• [Aim of the exercise]:
Every line from the top of the material through the line holding "Programación y Diseño (93, 2395)" should be copied exactly, and only those lines.

• [Dataset content]:
'''

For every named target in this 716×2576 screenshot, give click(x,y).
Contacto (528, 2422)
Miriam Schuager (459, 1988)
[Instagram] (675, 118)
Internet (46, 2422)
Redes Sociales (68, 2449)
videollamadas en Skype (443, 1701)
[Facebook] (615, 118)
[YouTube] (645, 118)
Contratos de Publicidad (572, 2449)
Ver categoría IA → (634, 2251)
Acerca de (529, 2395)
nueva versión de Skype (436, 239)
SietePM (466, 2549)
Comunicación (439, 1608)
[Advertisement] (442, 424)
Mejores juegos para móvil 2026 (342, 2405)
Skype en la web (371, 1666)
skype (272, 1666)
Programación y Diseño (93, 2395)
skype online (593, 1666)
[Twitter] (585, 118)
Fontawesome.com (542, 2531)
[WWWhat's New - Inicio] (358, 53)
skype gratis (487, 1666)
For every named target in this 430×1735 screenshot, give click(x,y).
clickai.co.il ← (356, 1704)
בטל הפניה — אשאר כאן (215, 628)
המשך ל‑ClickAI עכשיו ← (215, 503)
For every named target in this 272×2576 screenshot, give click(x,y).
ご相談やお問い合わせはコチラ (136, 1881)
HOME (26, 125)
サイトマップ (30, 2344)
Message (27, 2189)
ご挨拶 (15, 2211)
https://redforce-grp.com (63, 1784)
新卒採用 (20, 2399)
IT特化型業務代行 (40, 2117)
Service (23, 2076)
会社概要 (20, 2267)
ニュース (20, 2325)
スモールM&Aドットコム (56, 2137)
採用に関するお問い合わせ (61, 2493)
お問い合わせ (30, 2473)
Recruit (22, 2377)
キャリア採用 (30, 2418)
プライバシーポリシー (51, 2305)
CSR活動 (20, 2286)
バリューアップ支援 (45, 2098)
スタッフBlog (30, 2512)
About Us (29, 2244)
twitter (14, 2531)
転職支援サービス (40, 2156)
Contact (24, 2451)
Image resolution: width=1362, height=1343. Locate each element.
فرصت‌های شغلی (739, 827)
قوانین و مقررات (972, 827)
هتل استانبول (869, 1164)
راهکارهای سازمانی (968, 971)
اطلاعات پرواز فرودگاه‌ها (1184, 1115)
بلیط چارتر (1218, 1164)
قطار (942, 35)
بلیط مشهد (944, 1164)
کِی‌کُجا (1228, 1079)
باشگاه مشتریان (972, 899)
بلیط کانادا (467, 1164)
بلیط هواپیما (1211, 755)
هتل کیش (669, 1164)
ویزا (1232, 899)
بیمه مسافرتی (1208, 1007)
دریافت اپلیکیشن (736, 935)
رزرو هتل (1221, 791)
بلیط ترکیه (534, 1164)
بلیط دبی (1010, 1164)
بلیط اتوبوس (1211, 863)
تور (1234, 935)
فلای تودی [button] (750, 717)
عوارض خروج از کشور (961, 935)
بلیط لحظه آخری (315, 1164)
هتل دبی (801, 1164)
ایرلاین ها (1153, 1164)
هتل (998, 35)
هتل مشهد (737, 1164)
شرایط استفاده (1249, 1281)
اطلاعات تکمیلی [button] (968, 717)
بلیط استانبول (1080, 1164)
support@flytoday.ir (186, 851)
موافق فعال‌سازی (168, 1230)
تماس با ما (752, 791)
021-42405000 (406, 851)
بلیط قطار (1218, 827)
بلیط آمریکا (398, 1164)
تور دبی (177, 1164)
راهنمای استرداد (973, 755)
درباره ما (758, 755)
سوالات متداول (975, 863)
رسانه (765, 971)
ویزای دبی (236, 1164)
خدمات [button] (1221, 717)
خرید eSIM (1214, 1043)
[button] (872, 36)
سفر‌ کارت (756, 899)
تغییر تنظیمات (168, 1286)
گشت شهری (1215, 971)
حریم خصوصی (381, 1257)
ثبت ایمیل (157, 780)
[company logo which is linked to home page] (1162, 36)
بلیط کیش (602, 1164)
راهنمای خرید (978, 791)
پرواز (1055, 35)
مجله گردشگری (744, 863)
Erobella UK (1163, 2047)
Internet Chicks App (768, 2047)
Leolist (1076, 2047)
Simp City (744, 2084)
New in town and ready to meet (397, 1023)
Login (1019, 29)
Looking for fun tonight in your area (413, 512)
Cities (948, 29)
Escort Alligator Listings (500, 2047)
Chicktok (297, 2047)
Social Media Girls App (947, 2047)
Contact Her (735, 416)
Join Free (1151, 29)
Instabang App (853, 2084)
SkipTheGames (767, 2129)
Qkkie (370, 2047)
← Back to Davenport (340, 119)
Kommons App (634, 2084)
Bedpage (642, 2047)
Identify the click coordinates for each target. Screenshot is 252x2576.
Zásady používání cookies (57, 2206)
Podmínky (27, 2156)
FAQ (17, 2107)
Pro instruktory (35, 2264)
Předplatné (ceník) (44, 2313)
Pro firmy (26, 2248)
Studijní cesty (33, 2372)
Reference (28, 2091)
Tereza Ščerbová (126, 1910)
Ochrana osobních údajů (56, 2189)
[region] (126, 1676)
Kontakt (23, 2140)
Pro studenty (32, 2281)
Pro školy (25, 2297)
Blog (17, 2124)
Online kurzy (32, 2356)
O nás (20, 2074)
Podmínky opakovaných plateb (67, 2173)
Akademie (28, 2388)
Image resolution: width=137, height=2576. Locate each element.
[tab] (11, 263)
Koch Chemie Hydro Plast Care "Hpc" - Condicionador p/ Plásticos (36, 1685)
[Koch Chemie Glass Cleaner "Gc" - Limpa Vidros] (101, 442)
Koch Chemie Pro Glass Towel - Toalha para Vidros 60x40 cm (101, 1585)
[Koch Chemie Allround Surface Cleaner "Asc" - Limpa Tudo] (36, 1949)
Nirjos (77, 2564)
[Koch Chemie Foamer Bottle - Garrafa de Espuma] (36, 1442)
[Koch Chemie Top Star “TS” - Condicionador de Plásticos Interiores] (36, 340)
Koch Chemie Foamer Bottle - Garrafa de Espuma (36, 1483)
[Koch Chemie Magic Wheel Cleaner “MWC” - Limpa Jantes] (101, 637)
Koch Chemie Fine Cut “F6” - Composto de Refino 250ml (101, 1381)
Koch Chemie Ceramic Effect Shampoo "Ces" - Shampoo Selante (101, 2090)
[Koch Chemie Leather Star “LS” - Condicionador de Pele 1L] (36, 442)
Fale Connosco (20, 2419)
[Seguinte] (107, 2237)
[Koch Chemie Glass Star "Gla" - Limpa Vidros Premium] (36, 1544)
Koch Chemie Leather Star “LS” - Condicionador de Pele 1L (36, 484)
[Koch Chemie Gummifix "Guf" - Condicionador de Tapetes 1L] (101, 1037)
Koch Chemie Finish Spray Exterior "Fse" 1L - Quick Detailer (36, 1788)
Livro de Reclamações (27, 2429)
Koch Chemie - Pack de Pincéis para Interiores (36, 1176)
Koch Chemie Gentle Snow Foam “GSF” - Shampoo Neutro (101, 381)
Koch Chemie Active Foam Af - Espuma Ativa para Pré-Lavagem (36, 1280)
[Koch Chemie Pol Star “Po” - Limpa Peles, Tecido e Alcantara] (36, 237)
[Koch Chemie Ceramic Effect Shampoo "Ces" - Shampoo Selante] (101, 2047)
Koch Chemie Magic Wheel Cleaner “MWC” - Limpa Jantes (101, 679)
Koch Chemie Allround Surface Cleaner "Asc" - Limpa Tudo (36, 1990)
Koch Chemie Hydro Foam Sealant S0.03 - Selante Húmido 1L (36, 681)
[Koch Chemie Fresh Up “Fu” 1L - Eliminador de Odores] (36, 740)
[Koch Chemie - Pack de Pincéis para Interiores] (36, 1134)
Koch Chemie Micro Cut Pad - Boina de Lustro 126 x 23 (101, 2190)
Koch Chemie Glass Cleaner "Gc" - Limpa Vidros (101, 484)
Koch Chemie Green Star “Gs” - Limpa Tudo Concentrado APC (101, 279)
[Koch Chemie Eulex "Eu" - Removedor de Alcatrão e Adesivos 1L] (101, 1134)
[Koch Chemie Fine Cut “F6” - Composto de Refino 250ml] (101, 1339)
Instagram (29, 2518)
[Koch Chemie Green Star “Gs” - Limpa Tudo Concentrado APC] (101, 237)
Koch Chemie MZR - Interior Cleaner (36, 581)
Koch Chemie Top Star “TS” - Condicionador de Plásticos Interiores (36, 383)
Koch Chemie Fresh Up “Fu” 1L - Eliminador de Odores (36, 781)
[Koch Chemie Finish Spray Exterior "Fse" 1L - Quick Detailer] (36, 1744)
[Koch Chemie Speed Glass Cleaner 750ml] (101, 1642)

'''

• [Task response]:
For every named target in this 716×2576 screenshot, give click(x,y).
Contacto (528, 2422)
Miriam Schuager (459, 1988)
[Instagram] (675, 118)
Internet (46, 2422)
Redes Sociales (68, 2449)
videollamadas en Skype (443, 1701)
[Facebook] (615, 118)
[YouTube] (645, 118)
Contratos de Publicidad (572, 2449)
Ver categoría IA → (634, 2251)
Acerca de (529, 2395)
nueva versión de Skype (436, 239)
SietePM (466, 2549)
Comunicación (439, 1608)
[Advertisement] (442, 424)
Mejores juegos para móvil 2026 (342, 2405)
Skype en la web (371, 1666)
skype (272, 1666)
Programación y Diseño (93, 2395)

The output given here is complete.